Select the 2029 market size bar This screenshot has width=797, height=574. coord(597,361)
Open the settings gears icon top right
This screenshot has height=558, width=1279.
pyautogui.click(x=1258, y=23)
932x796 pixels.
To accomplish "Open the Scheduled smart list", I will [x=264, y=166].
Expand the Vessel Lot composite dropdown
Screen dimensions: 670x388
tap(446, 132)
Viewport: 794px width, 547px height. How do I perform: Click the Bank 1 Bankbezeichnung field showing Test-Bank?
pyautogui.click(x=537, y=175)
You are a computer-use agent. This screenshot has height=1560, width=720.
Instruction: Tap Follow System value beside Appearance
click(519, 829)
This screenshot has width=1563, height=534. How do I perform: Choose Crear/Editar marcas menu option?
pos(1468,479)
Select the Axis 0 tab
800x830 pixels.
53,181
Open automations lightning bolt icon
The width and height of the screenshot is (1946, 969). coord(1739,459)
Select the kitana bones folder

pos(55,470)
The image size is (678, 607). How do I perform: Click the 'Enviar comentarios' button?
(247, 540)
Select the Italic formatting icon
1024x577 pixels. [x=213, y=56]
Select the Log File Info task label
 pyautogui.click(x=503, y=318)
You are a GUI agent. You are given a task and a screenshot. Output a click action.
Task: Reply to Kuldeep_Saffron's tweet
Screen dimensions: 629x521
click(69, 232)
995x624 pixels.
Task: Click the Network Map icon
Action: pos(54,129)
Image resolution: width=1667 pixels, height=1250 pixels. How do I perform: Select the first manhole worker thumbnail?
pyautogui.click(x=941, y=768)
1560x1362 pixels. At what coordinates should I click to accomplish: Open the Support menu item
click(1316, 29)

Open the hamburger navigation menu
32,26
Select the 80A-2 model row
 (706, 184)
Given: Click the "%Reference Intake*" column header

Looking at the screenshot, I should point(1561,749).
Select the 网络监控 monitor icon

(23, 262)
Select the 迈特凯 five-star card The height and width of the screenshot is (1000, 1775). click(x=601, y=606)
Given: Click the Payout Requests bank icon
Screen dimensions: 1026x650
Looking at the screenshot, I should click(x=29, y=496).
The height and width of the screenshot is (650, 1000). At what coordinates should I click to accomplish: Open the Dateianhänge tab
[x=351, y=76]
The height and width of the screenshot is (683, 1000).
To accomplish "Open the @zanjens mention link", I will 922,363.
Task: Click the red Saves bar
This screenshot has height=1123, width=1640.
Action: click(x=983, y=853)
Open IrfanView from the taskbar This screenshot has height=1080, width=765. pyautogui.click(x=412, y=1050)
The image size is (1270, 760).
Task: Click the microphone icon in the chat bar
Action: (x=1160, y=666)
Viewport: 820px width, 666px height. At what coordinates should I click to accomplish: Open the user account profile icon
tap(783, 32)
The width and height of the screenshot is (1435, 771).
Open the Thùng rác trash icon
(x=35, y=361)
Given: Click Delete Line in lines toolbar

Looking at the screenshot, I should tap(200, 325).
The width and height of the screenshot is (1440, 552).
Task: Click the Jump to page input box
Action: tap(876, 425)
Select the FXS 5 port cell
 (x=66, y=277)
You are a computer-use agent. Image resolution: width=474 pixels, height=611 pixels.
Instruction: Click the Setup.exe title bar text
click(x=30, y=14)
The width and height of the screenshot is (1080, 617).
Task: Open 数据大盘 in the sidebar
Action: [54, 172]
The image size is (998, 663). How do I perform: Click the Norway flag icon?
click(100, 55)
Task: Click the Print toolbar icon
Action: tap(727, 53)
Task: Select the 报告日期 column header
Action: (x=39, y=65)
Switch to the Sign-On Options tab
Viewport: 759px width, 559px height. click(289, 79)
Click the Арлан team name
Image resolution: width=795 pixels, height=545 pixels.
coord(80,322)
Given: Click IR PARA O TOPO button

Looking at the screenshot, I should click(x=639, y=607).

━━━━━━━━━━━━━━━━━━━━

■ EXERCISE GOAL:
Scan the lines above for the word "will" and copy every one where it occurs.

■ SOLUTION FOR THIS PROBLEM:
To accomplish "Open the Scheduled smart list", I will [x=264, y=166].
To accomplish "Open the @zanjens mention link", I will 922,363.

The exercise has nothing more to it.